The L.A. Times recently ran an article on the lawsuit former cast member Nicollete Sheridan is bringing against the producers of Desperate Housewives. There’s lots to culturally unpack about that whole situation, but what struck me was that the article noted that in course of the show’s eight seasons, 49 characters have been killed off. Forty-nine! This isn’t a police procedural, or a show that takes place in a combat zone or a deadly meat-packing plant; in fact, it’s supposed to be a white, upper-middle class neighborhood. Housewives takes place in a tough neighborhood – according to LAPD statistics, there have been just eleven actual homicides in the past six years in all of West L.A. (the 405 to the ocean, and the 10 north to Sunset blvd). Can you imagine if a similar upper middle-class neighborhood in L.A. to the one depicted on the show actually had that crime rate? It’d be in the news every day (and then, imagine if a predominantly poor or ethnic neighborhood had the same rate; would the coverage be as extensive?)
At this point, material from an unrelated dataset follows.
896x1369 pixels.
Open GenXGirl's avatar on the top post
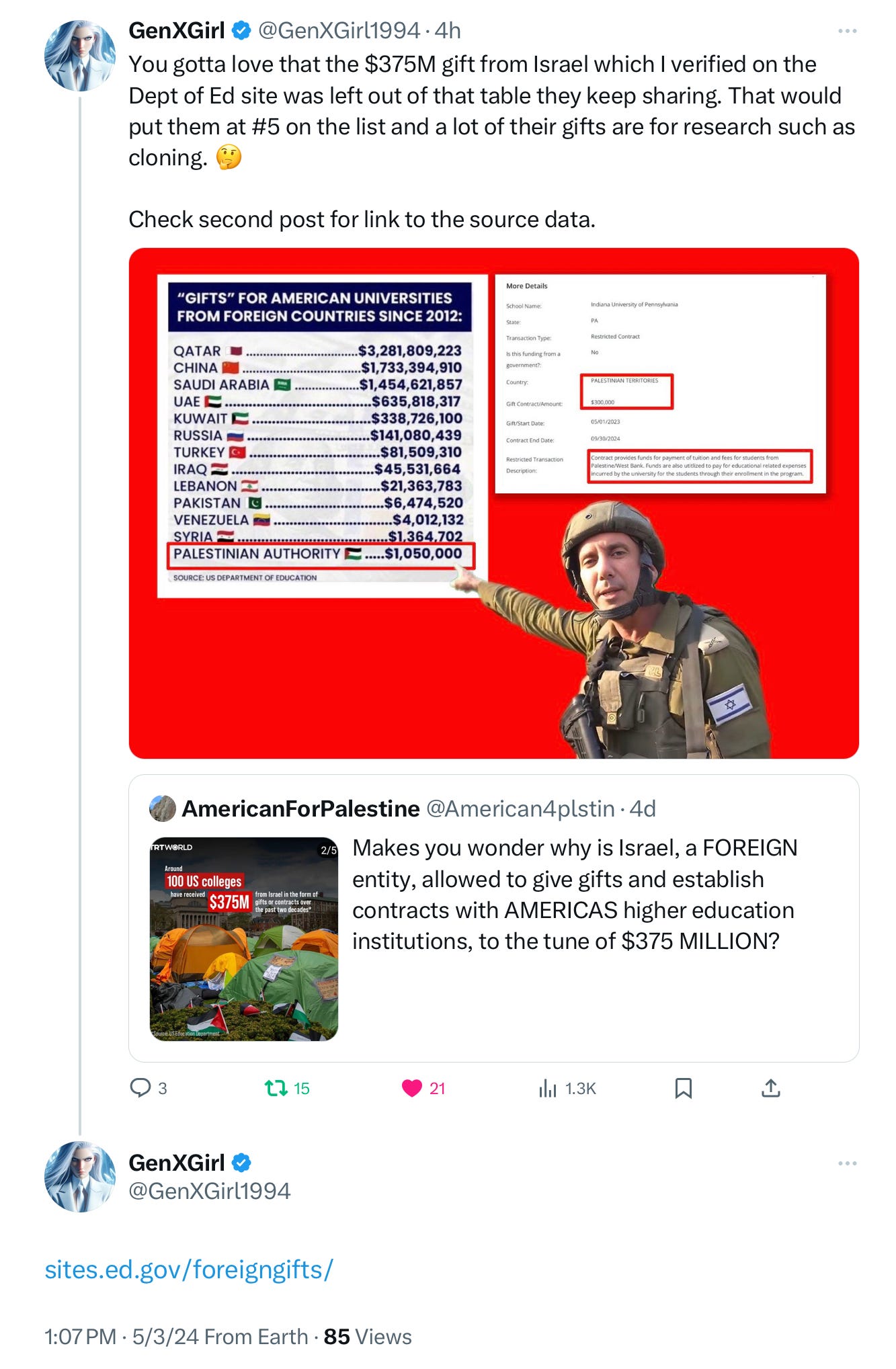pyautogui.click(x=80, y=56)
Not that anyone expects TV to depict reality; certainly not with an explicitly escapist show like Desperate Housewives. Violence, especially ritualized violence, is a common subject for anthropologists to focus on. “Rituals” to anthropologists are almost any behavior that occurs over and over, according to certain social rules (sometimes written, but often oral or even unspoken). So yes, your Quinceanera or Bar Mitzvah were rituals, but so are the dance of studio contract negotiations, or the Academy Awards. “Ritualized violence” is violence enacted in a specific, rule-driven way. Examples could be a blood vendetta in which both sides are trapped by social rules that keep the an endless cycle of violence going; or the “jumping in” ritual for a gang, where current members beat on prospective ones.
In a sense, most of the violence we see on TV, and to some degree in movies, appears in a ritualized way. Almost all police procedurals are like this, in which the pursuit of the crime unfolds the same way every week. On a show like Castle, the ritual is followed with almost robotic devotion: each episode opens with a murder, the cops bring in exactly one wrong suspect, then after a flash of intuition bring in the right one. This isn’t a critique; I enjoy and appreciate genre conventions, and the writers there do an excellent job of following them.
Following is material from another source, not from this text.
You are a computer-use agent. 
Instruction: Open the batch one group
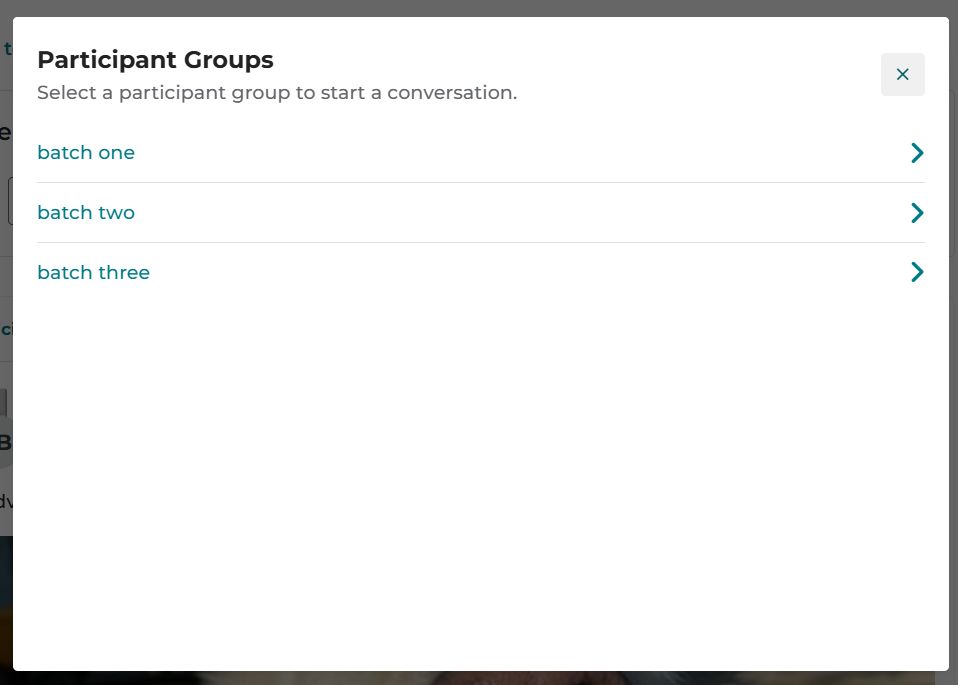point(481,153)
Duels are an extremely ritualized form of violence (this one is illustrating a scene in Pushkin’s Eugene Onegin)
Violence-wise, even individual fights in movies and on TV to some sense follow a cultural script: in a well-choreographed fight scene, certain things will occur every time – a flurry of blows, a moment where the adversary gets the upper hand and things look grim for Our Hero, and then a final bold/desperate/lucky move that results in triumph. This script has been followed from the days when Errol Flynn dueled sword-to-sword with Basil Rathbone to modern times, when Matt Damon throws everything he has (literally) at his opponents in the Bourne movies. You can trust me on this one not because I’m not just an anthropologist, but a fight choreographer, too – well, that’s my single IMDB credit, anyway.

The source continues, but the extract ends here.